Some entries:
****
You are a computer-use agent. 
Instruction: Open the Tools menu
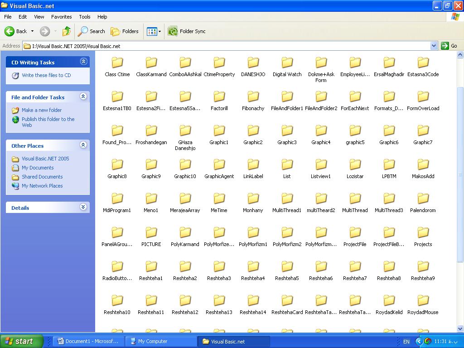point(85,17)
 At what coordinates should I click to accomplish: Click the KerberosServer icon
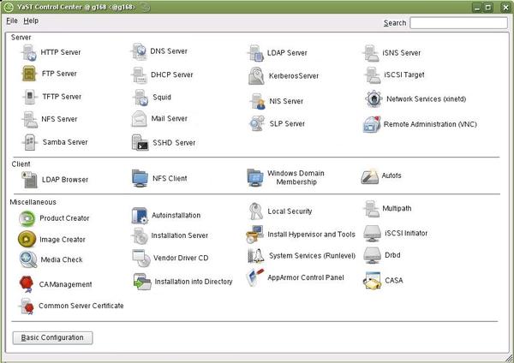pos(257,76)
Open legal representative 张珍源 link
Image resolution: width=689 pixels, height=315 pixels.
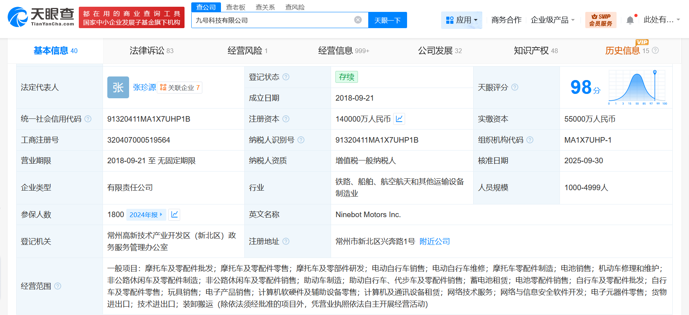click(x=144, y=87)
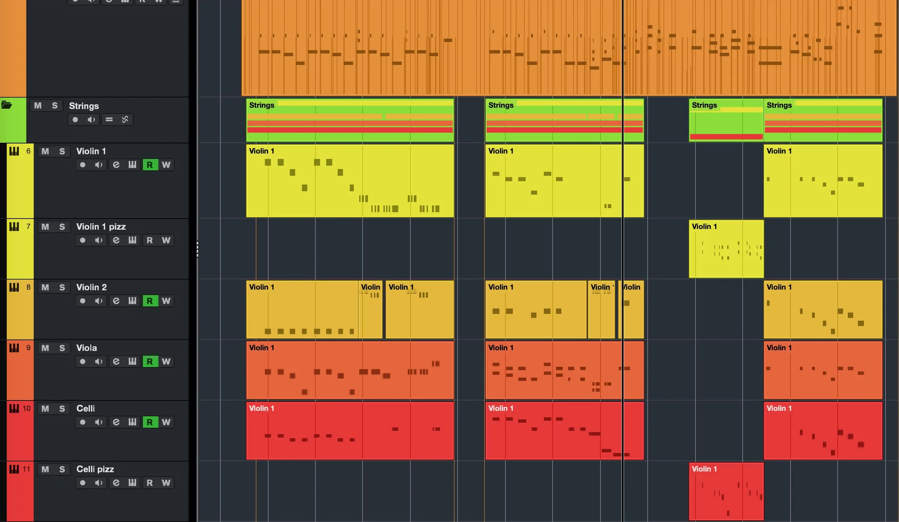This screenshot has width=899, height=522.
Task: Mute the entire Strings folder
Action: [x=38, y=106]
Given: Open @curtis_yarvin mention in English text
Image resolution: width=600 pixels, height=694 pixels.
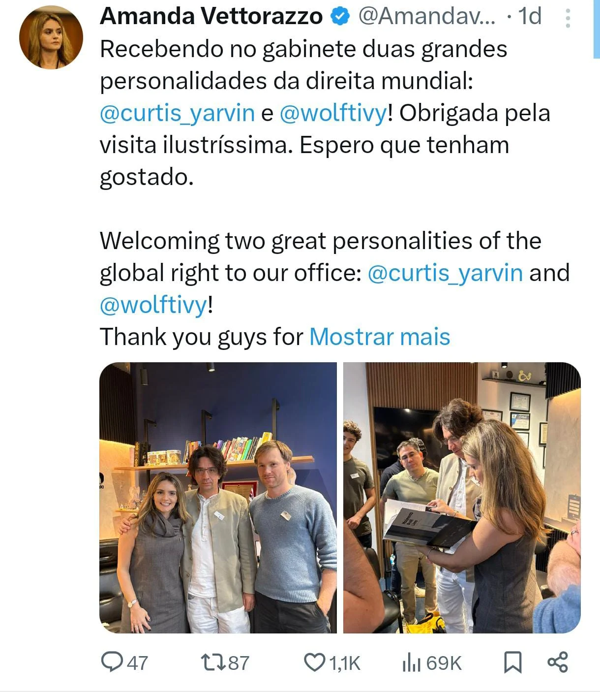Looking at the screenshot, I should point(445,273).
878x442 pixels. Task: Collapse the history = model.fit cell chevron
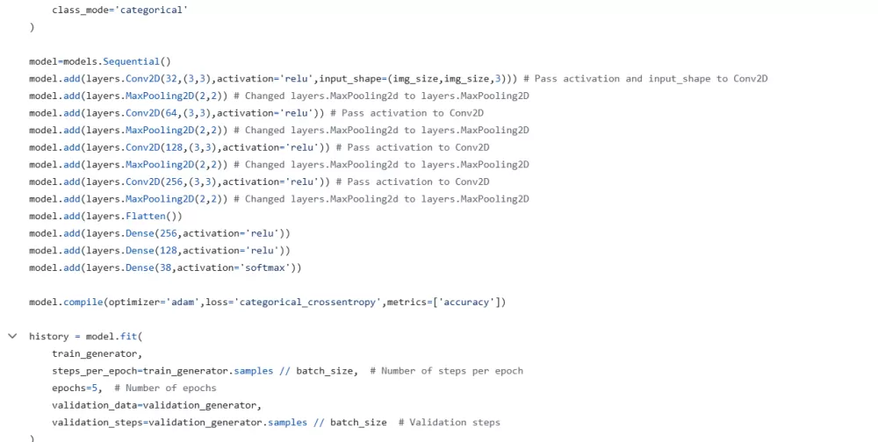12,336
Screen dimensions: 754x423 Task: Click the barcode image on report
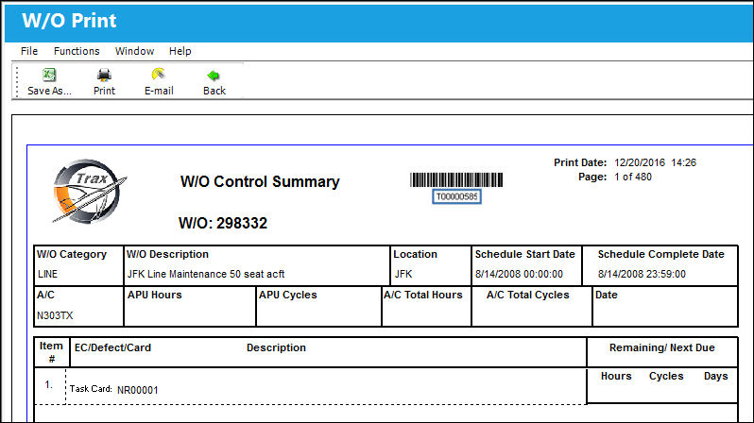coord(456,180)
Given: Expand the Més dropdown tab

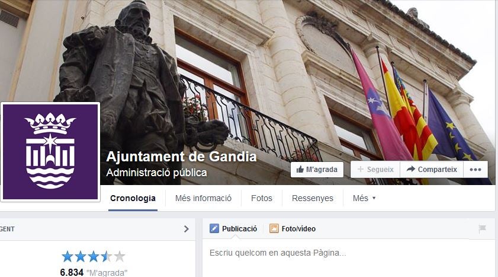Looking at the screenshot, I should pos(364,198).
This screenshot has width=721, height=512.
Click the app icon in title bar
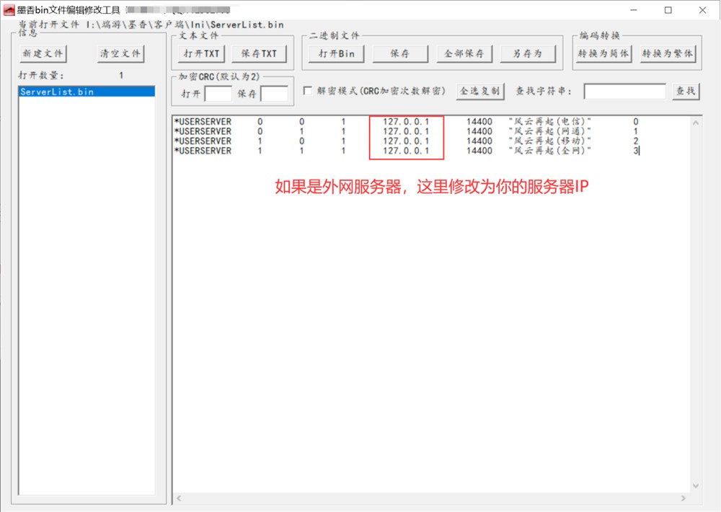[9, 10]
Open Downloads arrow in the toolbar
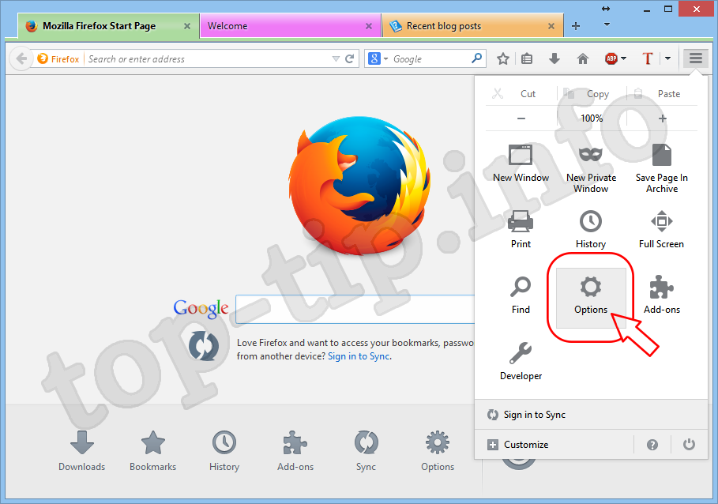The width and height of the screenshot is (718, 504). pos(554,58)
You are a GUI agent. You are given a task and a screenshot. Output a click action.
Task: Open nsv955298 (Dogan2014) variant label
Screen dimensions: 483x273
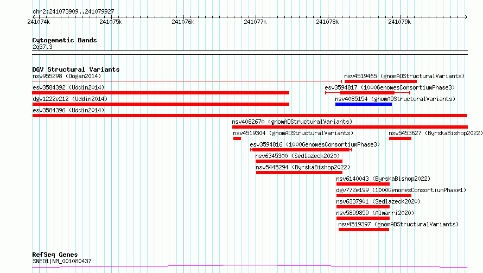(x=67, y=76)
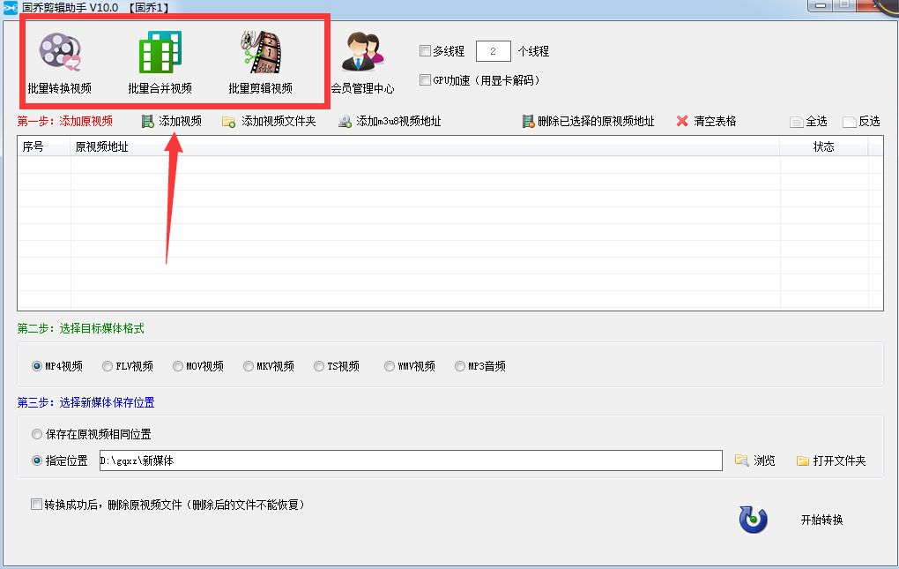Viewport: 899px width, 569px height.
Task: Click the thread count input field
Action: (493, 51)
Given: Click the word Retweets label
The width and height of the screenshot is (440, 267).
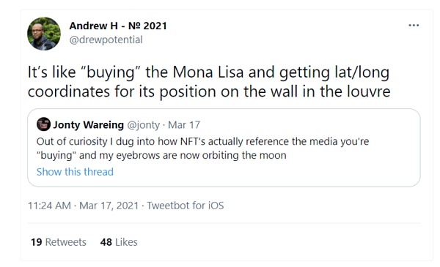Looking at the screenshot, I should click(66, 242).
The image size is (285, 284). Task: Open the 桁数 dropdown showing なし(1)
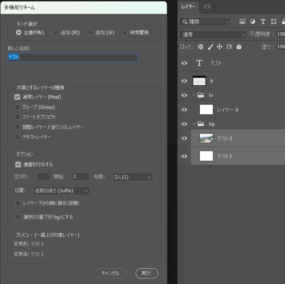(x=133, y=177)
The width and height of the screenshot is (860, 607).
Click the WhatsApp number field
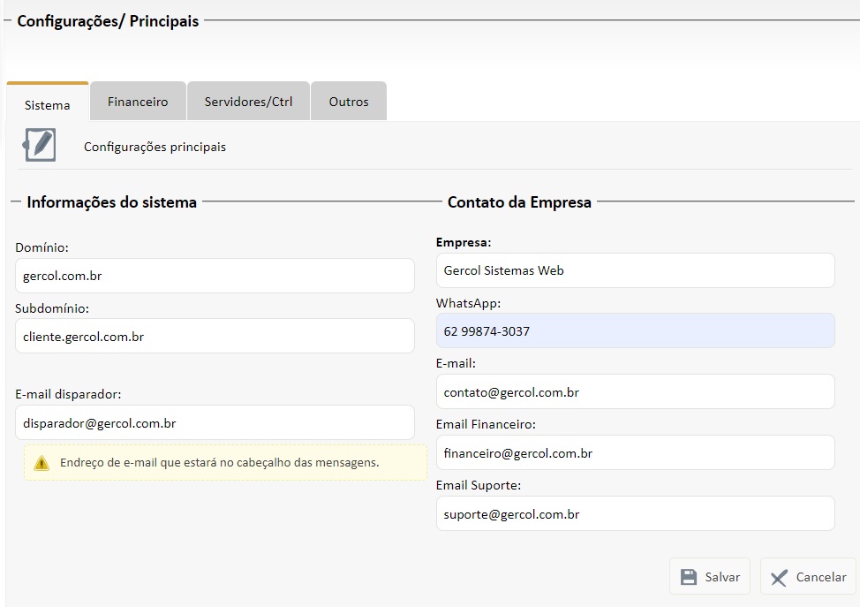635,331
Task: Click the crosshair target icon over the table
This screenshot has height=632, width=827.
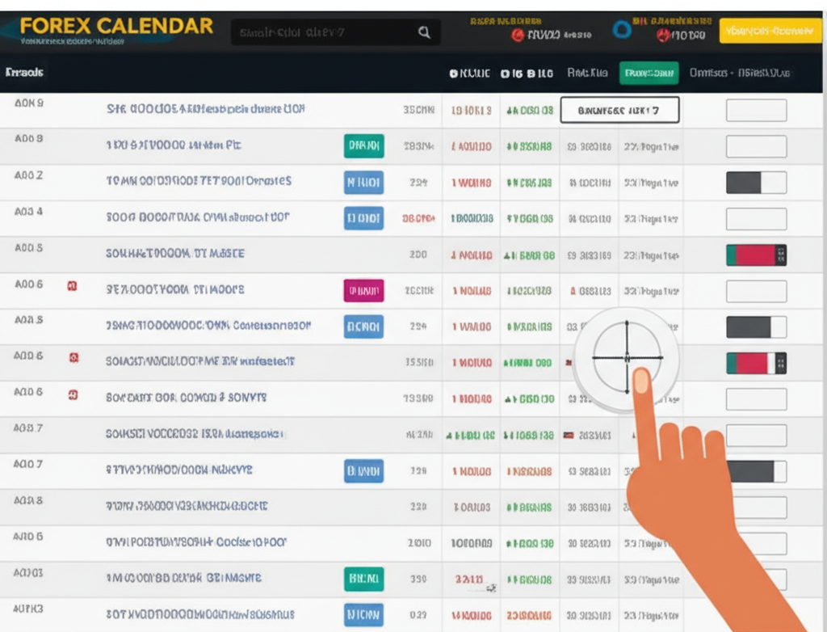Action: tap(627, 357)
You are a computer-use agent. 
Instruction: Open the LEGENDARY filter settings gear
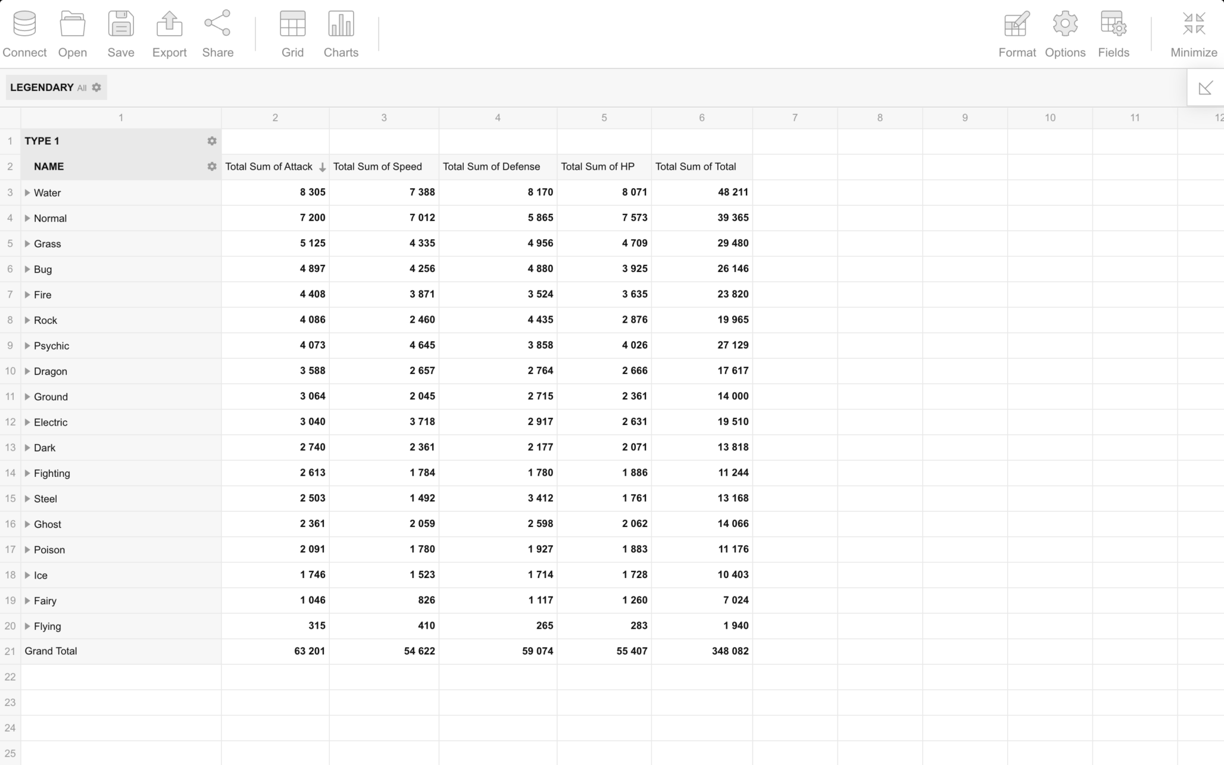coord(96,87)
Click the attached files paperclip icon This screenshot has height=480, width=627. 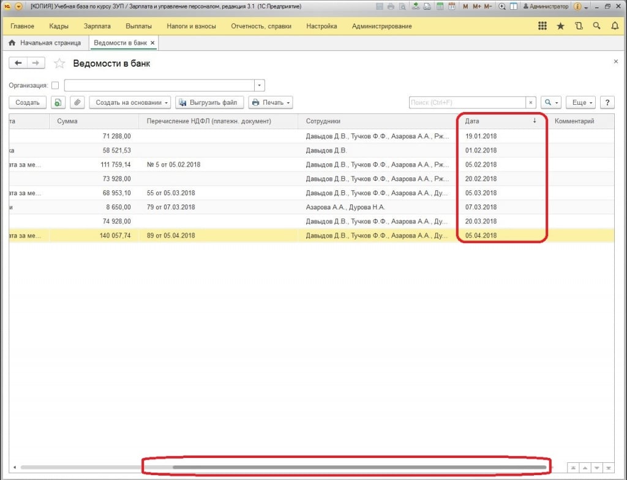point(77,103)
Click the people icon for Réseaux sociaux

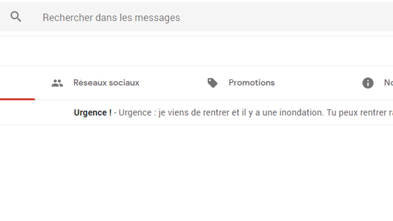[x=57, y=83]
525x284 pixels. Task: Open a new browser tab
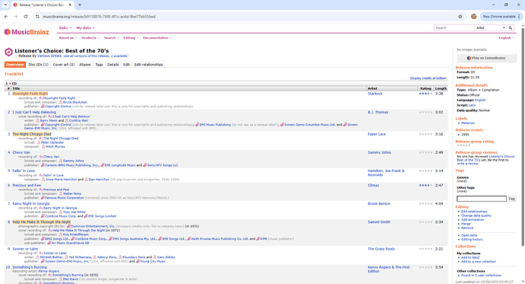(x=80, y=5)
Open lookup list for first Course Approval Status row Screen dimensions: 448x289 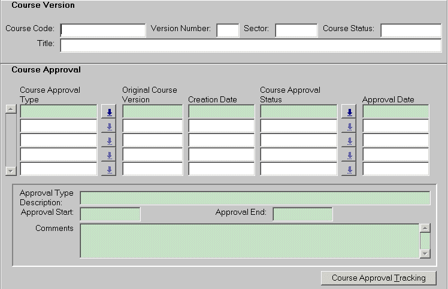pos(349,112)
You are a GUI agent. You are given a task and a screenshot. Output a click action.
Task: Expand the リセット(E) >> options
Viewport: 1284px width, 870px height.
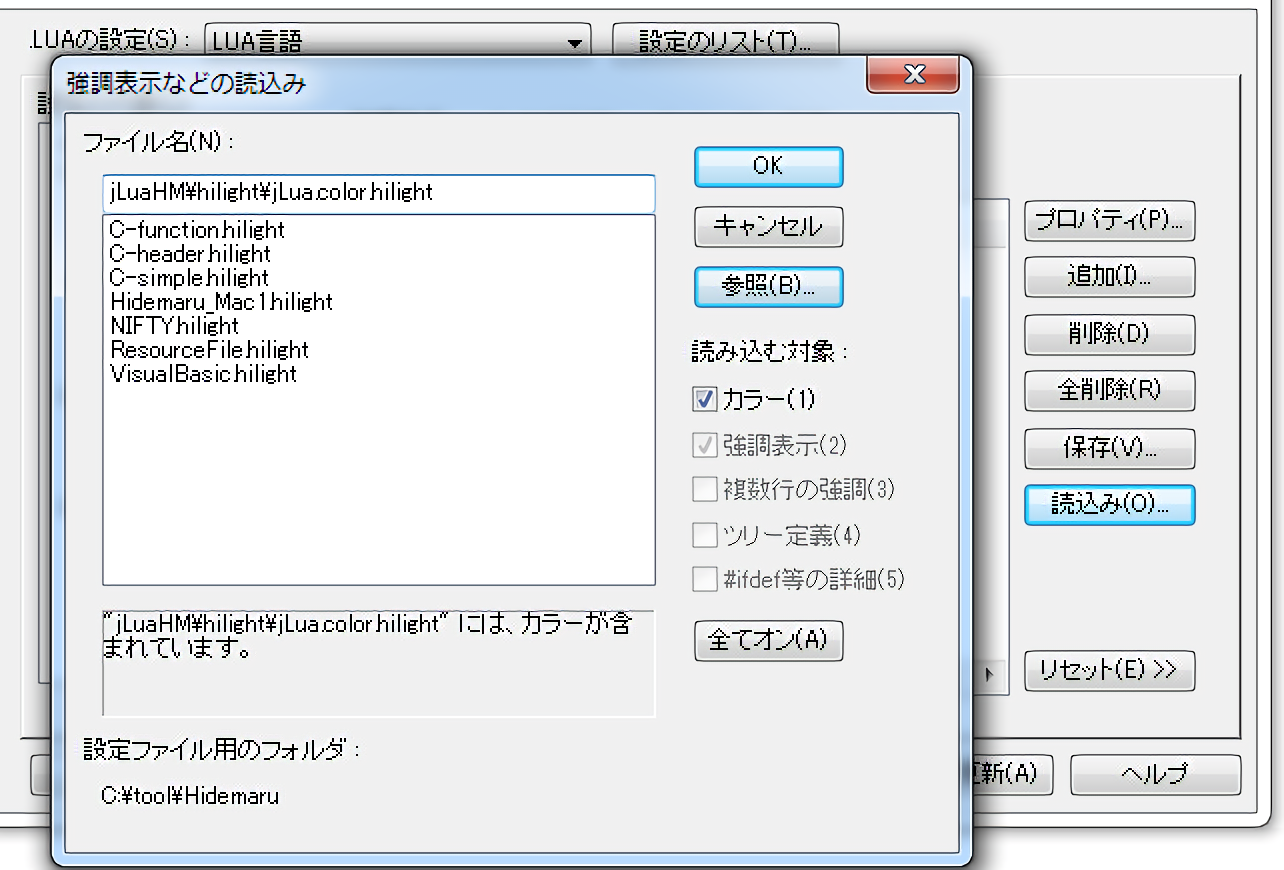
****
**Given exercise:** Update the entries from the start through the line that contains "Looking at the screenshot, I should pos(364,198).", replacing "Image resolution" with "Image size" and keeping everything else unchanged. Please leave the pictures out of your answer.

**Task result:**
You are a computer-use agent. 
Instruction: Open the Tools menu
point(85,17)
 At what coordinates should I click to accomplish: Click the KerberosServer icon
pos(257,76)
Open legal representative 张珍源 link
Image size: width=689 pixels, height=315 pixels.
click(x=144, y=87)
This screenshot has width=899, height=522.
Task: Mute the entire Strings folder
Action: [x=38, y=106]
Given: Open @curtis_yarvin mention in English text
Image size: width=600 pixels, height=694 pixels.
Looking at the screenshot, I should point(445,273).
878x442 pixels. Task: Collapse the history = model.fit cell chevron
12,336
Screen dimensions: 754x423 Task: Click the barcode image on report
coord(456,180)
Given: Expand the Més dropdown tab

Looking at the screenshot, I should pos(364,198).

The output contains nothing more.